Your task: Only the number is needed. Please count the lines below in which the word "Available" occurs.

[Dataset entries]
-=-=-=-=-

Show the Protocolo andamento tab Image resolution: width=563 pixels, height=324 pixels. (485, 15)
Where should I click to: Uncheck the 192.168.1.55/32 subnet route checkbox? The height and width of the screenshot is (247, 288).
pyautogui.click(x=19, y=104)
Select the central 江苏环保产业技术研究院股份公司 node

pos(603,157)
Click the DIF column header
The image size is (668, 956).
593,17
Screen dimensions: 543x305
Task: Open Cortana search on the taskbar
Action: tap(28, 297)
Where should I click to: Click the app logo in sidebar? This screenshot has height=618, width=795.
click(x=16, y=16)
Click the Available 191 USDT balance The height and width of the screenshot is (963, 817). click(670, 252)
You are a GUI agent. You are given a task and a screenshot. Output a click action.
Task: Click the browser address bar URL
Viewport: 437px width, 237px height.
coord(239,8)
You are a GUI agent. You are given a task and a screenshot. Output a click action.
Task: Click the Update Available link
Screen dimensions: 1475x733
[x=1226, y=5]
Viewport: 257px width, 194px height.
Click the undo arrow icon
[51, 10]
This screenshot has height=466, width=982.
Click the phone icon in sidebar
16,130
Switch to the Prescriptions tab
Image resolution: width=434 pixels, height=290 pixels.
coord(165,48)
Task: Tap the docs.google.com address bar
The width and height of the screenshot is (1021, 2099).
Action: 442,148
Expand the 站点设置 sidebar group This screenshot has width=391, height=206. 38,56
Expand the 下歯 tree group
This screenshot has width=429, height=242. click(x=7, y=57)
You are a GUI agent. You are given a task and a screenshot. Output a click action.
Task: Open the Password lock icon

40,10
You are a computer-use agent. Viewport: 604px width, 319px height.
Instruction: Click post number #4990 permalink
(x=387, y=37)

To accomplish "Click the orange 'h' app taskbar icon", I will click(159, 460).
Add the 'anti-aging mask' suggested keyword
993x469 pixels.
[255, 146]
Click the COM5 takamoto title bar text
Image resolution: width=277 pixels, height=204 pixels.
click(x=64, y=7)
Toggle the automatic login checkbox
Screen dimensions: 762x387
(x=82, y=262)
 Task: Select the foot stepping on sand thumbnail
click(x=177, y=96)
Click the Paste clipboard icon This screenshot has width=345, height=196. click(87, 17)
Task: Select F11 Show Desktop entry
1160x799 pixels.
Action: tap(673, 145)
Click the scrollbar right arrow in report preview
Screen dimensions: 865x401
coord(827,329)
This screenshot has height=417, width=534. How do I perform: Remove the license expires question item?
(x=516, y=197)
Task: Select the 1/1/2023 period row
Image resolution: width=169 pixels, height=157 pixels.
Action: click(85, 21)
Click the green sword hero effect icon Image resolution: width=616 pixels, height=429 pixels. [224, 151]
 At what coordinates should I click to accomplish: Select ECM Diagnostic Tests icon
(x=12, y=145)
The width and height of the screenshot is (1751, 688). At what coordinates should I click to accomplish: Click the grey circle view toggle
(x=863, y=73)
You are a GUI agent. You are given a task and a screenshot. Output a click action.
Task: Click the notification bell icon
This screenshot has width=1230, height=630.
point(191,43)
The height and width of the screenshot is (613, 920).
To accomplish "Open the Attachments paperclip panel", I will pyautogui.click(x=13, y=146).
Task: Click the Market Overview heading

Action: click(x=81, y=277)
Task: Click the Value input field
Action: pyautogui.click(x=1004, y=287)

-=-=-=-=-

Answer section: 2